Categories: Image

Stability AI launches SDXL 0.9: A Leap Forward in AI Image Generation

Today, Stability AI announces SDXL 0.9, the most advanced development in the Stable Diffusion text-to-image suite of models. Following the successful release of Stable Diffusion XL beta in April, SDXL 0.9 produces massively improved image and composition detail over its predecessor. 

The model can be accessed via ClipDrop today with API coming shortly. Research weights are now available with an open release coming in mid-July as we move to 1.0.

Despite its ability to be run on a modern consumer GPU, SDXL 0.9 presents a leap in creative use cases for generative AI imagery. The ability to generate hyper-realistic creations for films, television, music, and instructional videos, as well as offering advancements for design and industrial use, places SDXL at the forefront of real world applications for AI imagery. 

Examples

Some examples of the prompts tested on both SDXL beta (left) and 0.9 show how far this model has come in just two months.

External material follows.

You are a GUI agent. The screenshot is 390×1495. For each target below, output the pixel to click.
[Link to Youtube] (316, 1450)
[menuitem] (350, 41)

Prompt: ✨aesthetic✨ aliens walk among us in Las Vegas, scratchy found film photograph

(Left – SDXL Beta, Right – SDXL 0.9)

Prompt: A wolf in Yosemite National Park, chilly nature documentary film photography
Negative prompt: 3d render, smooth, plastic, blurry, grainy, low-resolution, anime, deep-fried, oversaturated

(Left – SDXL Beta, Right – SDXL 0.9)

Prompt: *~aesthetic~*~ manicured hand holding up a take-out coffee, pastel chilly dawn beach instagram film photography
Negative prompt: 3d render, smooth, plastic, blurry, grainy, low-resolution, anime

(Left – SDXL Beta, Right – SDXL 0.9)

The SDXL series also offers a range of functionalities that extend beyond basic text prompting. These include image-to-image prompting (inputting one image to get variations of that image), inpainting (reconstructing missing parts of an image), and outpainting (constructing a seamless extension of an existing image). 

What’s under the hood?

The key driver of this advancement in composition for SDXL 0.9 is its significant increase in parameter count (the sum of all the weights and biases in the neural network that the model is trained on) over the beta version. 

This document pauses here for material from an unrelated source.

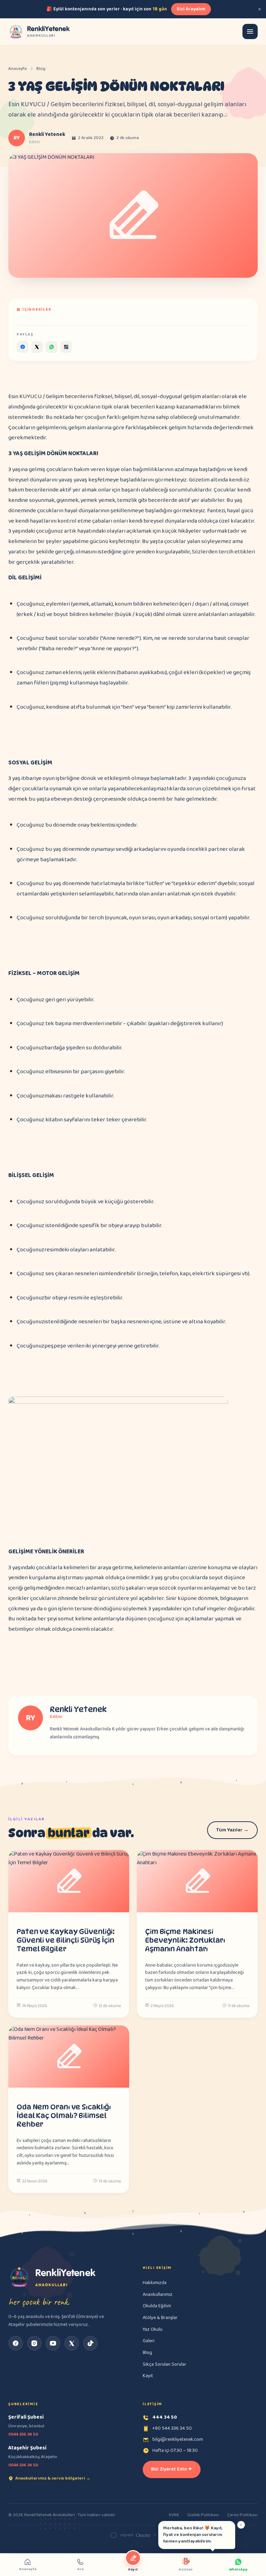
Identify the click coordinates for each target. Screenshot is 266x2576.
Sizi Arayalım (191, 9)
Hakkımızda (155, 2283)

SDXL 0.9 has one of the largest parameter counts of any open source image model, boasting a 3.5B parameter base model and a 6.6B parameter model ensemble pipeline (the final output is created by running on two models and aggregating the results). The second stage model of the pipeline is used to add finer details to the generated output of the first stage.

To compare, the beta version runs on 3.1B parameters and uses just a single model.

SDXL 0.9 is run on two CLIP models, including one of the largest OpenCLIP models trained to date (OpenCLIP ViT-G/14), which beefs up 0.9’s processing power and ability to create realistic imagery with greater depth and a higher resolution of 1024×1024.  

A research blog going into greater detail about the specifications and testing of this model will be released by the SDXL team shortly.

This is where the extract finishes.